Ricky Henry

No. 64, 65
- Position: Offensive guard

Personal information
- Born: July 27, 1987 (age 39) Omaha, Nebraska, U.S.
- Listed height: 6 ft 4 in (1.93 m)
- Listed weight: 310 lb (141 kg)

Career information
- High school: Burke (Omaha)
- College: Nebraska
- NFL draft: 2011: undrafted

Career history
- Chicago Bears (2011); Atlanta Falcons (2012); New Orleans Saints (2012); Kansas City Chiefs (2013–2014); Carolina Panthers (2015)*;
- * Offseason or practice squad member only

Awards and highlights
- First-team All-Big 12 (2010);

Career NFL statistics
- Games played: 2
- Stats at Pro Football Reference

= Ricky Henry =

American football player (born 1987)

Ricky Henry (born July 27, 1987) is an American former professional football player who was an offensive guard in the National Football League (NFL). He was signed by the Chicago Bears as an undrafted free agent in 2011. He played college football for the Nebraska Cornhuskers.
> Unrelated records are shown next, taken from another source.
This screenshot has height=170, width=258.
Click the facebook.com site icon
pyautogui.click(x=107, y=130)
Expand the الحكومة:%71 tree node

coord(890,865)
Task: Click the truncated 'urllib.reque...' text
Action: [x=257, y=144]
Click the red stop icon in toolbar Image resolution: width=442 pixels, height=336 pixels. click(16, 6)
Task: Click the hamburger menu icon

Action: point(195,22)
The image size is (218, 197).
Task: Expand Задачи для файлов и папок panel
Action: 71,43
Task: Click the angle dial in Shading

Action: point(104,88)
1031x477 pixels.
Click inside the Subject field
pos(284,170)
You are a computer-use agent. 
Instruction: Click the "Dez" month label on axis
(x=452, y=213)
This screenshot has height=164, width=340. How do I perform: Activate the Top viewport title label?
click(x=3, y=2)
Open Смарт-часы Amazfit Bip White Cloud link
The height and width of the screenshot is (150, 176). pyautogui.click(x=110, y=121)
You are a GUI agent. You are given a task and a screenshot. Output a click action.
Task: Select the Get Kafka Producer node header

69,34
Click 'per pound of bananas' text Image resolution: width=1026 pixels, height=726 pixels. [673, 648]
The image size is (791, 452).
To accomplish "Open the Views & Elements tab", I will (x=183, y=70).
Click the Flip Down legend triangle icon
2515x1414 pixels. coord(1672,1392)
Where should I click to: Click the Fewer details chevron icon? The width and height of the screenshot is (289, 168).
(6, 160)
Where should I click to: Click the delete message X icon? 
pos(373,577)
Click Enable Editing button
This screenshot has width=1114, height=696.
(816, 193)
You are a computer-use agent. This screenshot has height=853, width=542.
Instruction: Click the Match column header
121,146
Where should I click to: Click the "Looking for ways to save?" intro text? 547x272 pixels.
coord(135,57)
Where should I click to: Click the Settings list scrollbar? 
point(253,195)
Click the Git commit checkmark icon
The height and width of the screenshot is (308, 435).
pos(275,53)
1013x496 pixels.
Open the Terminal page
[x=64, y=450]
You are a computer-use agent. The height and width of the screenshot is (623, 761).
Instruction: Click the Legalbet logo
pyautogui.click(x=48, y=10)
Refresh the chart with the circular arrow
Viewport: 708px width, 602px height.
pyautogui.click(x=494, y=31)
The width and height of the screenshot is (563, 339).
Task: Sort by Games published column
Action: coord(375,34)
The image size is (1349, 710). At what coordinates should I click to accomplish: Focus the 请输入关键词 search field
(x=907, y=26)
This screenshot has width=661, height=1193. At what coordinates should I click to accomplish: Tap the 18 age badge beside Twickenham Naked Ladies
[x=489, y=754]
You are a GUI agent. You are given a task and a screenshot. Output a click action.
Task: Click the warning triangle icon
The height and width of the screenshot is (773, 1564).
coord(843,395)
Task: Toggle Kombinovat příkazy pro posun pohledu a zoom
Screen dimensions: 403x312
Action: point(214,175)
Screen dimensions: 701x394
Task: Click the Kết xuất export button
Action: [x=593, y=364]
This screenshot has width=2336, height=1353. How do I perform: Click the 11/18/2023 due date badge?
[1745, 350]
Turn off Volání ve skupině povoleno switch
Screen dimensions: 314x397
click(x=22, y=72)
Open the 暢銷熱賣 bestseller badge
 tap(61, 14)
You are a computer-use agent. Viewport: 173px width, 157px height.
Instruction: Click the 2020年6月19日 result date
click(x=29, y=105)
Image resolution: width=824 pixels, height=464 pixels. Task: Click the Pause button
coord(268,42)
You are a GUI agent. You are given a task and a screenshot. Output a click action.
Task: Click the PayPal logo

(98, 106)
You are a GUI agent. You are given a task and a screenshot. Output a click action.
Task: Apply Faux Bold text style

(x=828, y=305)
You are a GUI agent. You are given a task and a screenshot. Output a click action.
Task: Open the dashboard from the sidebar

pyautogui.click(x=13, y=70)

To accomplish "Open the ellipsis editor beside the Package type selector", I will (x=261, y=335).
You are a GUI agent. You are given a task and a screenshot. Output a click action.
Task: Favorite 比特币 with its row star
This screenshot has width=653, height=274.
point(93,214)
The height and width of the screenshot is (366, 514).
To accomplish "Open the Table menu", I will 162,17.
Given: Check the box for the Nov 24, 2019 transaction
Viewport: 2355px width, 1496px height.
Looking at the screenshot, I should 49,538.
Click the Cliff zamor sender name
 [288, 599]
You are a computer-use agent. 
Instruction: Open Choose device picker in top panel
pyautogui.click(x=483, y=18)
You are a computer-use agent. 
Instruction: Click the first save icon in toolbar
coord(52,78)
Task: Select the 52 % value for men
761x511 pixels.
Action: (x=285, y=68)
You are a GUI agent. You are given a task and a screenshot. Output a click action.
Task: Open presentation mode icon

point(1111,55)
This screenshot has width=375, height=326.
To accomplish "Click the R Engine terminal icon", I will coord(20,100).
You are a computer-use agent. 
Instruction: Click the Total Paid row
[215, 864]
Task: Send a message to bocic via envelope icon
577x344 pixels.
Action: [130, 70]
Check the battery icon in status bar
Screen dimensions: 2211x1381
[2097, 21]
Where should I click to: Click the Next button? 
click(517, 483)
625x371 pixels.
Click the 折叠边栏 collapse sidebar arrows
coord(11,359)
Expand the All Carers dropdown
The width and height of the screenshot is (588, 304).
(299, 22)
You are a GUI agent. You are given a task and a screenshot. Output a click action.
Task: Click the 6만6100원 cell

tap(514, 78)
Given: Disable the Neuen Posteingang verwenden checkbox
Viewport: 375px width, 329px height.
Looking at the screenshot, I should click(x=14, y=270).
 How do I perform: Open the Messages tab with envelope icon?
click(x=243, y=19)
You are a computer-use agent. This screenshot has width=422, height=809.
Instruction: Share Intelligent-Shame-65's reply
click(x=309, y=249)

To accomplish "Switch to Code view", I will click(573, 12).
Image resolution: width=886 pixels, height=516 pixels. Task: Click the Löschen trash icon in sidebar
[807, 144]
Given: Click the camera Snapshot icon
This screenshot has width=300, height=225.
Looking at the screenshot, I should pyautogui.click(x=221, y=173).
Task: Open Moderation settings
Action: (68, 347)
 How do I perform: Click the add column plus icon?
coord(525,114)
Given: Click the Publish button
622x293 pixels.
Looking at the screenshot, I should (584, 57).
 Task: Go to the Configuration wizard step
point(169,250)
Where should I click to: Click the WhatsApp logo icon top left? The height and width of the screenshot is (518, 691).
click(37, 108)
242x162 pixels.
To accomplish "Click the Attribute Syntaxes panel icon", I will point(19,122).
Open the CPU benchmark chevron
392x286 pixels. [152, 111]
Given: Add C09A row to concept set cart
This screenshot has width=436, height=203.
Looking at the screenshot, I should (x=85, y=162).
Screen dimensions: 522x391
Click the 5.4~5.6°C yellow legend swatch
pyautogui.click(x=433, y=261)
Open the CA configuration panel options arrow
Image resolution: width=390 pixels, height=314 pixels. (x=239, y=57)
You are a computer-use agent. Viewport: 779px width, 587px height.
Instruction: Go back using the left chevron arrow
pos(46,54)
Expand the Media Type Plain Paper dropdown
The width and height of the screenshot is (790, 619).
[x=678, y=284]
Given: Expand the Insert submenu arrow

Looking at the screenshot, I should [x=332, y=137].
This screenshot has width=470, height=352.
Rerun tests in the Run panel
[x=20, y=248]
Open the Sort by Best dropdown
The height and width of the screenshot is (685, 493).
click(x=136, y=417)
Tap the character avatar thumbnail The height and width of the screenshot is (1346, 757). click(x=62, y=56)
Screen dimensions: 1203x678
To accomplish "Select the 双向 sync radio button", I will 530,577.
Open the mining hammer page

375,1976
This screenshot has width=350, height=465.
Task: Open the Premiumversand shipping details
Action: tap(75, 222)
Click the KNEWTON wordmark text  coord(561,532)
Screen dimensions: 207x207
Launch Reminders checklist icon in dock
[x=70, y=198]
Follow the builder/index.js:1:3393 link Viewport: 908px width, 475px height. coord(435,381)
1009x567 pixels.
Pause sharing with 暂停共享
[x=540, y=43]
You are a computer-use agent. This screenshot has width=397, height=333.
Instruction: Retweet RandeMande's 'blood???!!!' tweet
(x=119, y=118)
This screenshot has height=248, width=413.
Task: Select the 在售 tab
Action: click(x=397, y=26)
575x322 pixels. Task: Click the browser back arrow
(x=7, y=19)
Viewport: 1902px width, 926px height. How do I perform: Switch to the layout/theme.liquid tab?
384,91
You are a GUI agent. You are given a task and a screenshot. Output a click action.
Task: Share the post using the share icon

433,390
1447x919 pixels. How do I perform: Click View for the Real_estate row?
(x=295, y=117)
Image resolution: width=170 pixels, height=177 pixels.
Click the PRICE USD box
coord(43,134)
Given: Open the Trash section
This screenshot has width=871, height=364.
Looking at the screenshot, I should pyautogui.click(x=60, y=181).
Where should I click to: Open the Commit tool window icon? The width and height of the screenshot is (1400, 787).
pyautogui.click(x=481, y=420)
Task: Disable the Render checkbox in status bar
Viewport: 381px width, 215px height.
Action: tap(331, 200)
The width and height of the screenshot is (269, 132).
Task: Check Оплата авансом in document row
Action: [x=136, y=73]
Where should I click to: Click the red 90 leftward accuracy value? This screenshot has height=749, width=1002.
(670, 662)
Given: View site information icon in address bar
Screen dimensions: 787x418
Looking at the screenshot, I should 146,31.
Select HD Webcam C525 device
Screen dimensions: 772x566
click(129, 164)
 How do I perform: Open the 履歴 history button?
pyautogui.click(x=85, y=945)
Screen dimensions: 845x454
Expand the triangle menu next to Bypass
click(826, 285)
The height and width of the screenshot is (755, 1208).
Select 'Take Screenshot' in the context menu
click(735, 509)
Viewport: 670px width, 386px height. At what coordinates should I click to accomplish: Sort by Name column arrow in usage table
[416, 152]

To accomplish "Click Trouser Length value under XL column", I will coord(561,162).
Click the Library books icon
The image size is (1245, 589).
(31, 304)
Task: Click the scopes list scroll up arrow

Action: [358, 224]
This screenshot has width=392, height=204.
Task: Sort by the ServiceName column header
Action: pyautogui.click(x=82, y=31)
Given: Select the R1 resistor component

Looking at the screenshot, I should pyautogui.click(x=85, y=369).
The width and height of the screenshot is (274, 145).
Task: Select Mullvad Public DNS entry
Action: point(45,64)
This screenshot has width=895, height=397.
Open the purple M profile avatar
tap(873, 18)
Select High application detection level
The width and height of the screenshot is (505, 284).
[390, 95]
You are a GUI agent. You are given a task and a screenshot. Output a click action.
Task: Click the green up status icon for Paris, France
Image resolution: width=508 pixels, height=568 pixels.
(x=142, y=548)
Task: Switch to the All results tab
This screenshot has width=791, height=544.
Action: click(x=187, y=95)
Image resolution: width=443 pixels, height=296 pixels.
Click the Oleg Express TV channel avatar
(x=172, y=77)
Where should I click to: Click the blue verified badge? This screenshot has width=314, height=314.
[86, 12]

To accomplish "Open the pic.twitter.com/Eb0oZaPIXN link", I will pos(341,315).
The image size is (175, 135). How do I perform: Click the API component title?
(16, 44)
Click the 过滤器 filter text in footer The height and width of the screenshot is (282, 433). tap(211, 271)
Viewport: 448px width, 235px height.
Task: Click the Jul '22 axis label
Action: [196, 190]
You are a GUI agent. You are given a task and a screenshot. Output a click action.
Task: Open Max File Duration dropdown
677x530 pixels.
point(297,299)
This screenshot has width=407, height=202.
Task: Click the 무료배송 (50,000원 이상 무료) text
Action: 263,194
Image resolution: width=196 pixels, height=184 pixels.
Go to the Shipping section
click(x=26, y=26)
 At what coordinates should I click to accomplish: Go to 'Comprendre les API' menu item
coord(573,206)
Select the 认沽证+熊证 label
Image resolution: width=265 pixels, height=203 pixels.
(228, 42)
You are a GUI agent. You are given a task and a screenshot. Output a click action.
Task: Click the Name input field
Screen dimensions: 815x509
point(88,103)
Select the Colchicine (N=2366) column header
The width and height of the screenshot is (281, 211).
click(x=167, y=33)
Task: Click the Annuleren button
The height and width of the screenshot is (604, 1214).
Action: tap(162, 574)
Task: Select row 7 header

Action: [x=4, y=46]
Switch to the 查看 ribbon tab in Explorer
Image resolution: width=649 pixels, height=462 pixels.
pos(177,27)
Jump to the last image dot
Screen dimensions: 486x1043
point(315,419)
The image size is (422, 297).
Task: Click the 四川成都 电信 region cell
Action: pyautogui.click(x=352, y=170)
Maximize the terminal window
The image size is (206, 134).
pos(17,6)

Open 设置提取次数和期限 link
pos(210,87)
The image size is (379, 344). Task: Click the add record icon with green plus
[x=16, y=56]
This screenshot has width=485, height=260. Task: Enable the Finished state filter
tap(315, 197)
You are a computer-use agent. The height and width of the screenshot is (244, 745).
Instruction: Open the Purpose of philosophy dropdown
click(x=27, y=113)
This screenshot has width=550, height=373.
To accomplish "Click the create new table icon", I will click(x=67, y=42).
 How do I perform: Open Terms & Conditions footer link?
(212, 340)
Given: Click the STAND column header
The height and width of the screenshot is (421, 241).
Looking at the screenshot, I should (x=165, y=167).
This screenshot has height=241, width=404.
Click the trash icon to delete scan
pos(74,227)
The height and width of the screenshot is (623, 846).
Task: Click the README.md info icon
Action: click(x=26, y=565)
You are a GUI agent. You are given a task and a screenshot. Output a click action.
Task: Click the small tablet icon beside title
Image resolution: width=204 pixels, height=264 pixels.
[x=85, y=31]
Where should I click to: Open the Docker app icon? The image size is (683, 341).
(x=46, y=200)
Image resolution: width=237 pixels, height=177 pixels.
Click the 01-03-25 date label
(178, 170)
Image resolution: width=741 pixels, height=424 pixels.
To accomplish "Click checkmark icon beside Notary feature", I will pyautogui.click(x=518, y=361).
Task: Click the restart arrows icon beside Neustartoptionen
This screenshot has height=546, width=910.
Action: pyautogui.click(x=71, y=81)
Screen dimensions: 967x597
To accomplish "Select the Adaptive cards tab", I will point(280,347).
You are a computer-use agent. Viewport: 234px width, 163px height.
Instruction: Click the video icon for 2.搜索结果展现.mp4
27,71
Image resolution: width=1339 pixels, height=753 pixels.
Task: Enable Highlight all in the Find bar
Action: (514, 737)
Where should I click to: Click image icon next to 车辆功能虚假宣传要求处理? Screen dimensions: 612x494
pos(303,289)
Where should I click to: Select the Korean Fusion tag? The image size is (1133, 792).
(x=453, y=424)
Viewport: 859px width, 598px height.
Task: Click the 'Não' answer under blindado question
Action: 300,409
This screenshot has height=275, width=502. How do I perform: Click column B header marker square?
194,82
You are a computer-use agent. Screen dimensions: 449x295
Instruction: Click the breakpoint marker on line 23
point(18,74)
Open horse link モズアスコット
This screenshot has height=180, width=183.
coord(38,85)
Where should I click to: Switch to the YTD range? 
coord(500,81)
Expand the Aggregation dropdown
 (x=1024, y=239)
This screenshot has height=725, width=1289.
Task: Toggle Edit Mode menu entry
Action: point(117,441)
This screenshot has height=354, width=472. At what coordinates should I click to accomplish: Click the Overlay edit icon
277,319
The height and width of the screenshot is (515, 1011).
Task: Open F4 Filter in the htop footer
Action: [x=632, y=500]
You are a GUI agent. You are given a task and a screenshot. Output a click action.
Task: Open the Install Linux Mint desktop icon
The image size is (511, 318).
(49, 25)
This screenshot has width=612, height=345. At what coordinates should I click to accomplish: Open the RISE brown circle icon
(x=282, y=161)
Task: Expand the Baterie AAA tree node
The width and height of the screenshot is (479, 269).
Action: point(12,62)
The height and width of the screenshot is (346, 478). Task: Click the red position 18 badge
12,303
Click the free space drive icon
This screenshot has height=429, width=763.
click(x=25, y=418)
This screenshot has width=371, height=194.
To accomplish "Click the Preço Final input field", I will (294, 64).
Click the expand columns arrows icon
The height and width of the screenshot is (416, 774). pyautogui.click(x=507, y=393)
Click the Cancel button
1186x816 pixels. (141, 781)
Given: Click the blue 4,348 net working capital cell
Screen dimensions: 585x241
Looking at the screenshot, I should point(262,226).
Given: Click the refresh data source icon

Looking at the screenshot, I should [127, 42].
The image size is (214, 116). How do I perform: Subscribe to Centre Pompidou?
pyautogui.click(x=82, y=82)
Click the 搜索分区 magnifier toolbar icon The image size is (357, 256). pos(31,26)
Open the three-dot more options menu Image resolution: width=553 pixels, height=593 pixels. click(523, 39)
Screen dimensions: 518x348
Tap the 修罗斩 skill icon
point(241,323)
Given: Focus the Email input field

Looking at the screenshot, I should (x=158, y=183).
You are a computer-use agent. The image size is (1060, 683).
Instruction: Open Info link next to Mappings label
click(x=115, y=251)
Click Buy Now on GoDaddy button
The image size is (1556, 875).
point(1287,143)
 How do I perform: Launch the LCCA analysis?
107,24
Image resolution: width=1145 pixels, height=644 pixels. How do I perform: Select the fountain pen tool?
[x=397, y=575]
Henry has also played for the Atlanta Falcons, New Orleans Saints, and Kansas City Chiefs

==College career==
Henry was a First-team All-Big 12 after Senior season at the University of Nebraska–Lincoln and also won the Pat Clare Award.

==Professional career==

===Chicago Bears===
On July 26, 2011, Henry signed with the Chicago Bears as an undrafted free agent. On September 3, 2011, he was released. On September 4, he was signed to the practice squad. On November 16, 2011, he was promoted to the active roster. On August 31, 2012, he was released.

===New Orleans Saints===
On September 1, 2012, Henry signed with the New Orleans Saints to join their practice squad. On December 15, 2012, he was promoted to the active roster. On August 19, 2013, he was waived by the Saints.

===Kansas City Chiefs===
On August 20, 2013, Henry was claimed off waivers by the Kansas City Chiefs. He was released during final preseason roster cut downs on August 30, 2014. The next day he was signed to the Chiefs practice squad.

===Carolina Panthers===
On June 17, 2015, Henry was signed by the Carolina Panthers. He was released on September 5, 2015.